Our large brains may make us cognitively superior to chimps, but, according to a new hypothesis, we could be paying a price for our sizable cerebrum: a higher rate of cancer.
Chimpanzees are thought to be the closest evolutionary relative to humans, and we share around 98 percent of our genes with these primates. But for years, scientists have observed that chimps have a surprisingly low cancer rate compared to humans.
To find out why this might be, John McDonald, a researcher at Georgia Tech, turned to the human and chimp genome.
Many past studies have looked at differences in how genes are expressed among humans and chimps. McDonald and his colleagues re-examined the data of a previous gene expression study and added some previously excluded information.
They looked for differences in gene expression in several tissues, including the brain, liver, testes and kidneys.
McDonald wanted to test a hypothesis that the difference in cancer rates between the species could be due to differences in the way their cells self-destroy themselves — an important biological process known as programmed cell death or apoptosis.
The researchers saw that some of the genes for apoptosis were expressed differently in humans than in chimps, and their data suggests that human cells are not as efficient at carrying out programmed cell death as chimp cells, at least in the brain and other studied tissues.
What does apoptosis have to do with cancer?
Reduced amounts of apoptosis have been associated with an increased risk of cancer. Also, several genes involved in apoptosis are thought to "malfunction" in cancer cells. This makes sense: cancer cells divide uncontrollably and somehow seem to override the signal to self-destruct.
Paying the price
And what does that have to do with a large brain? During human evolution, it is thought that people were naturally selected for larger brains and increased cognition. There is also another hypothesis that to get these larger brains, we needed to have a high rate of neuron synthesis.
The researchers are tying these two hypotheses together. They think that reduced apoptosis may have helped people acquire their large brains. But it may also have made us more prone to cancer.
"It's kind of hard to explain why we could have evolved to have a less efficient apoptotic system," says McDonald. "So the hypothesis we came up with was that maybe selection to increase brain size was what put the selective pressure on the system to reduce apoptosis." And even though less apoptosis may have meant more cancer, there would not have been selective evolutionary pressure against it since most cancers don't appear until after reproductive age, McDonald adds.

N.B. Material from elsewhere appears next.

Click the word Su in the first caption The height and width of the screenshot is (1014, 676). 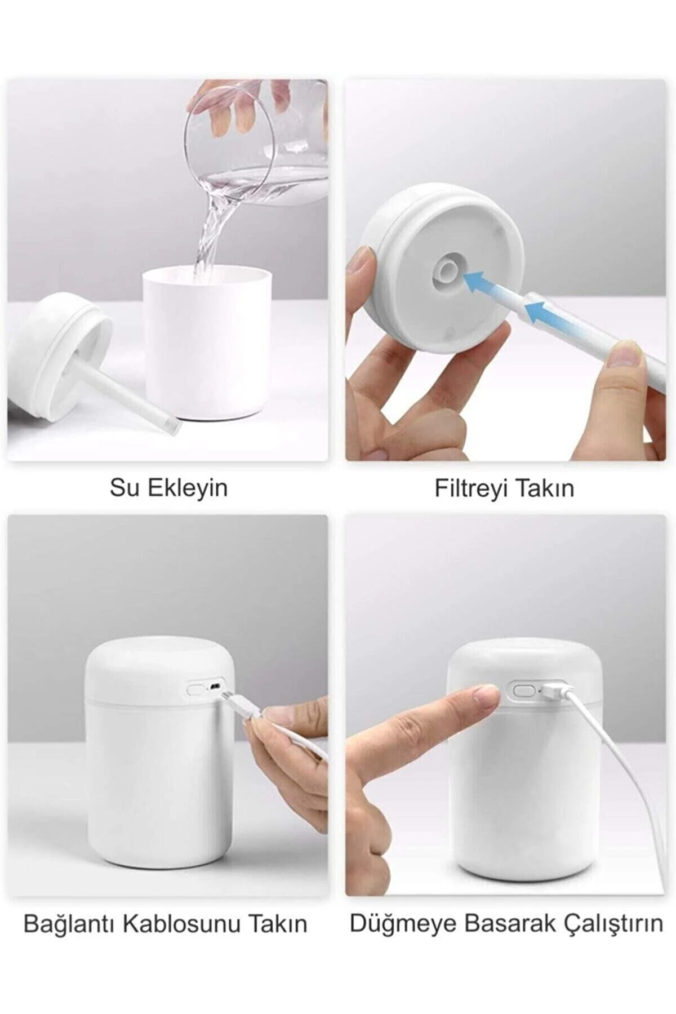click(x=121, y=488)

The hypothesis is slightly different from many previous ideas about how we evolved large brains. "We have larger brains than chimps, [and] most people have focused on the fact that we may be producing neurons at a higher rate," McDonald told LiveScience. "But I think the other side of the story is that we could also not be destroying them."
The research was also supported by recent studies that observed that people with certain cognitive diseases — diseases that are associated with an increase in neuron apoptosis — have lower cancer rates.
So far, the published evidence is only from gene expression patterns. Additional studies are being carried out to look at the actual rate of cell death in chimps and humans. And even with a lot more evidence, no one can ever know for sure why we evolved to be a certain way.
"It's a hypothesis, so the question is whether it's true or not," says Stephen Hubbell, a professor of evolutionary biology at UCLA, who was not involved in this study. "It would be really interesting if ... selection on humans relative to chimps might have changed the expression of these genes and affected the likelihood of getting sick."
"I thought this really could galvanize some really interesting research in directions where evolutionary biology is brought to bear on medical questions," he added.
The results were published online in May in the journal Medical Hypotheses.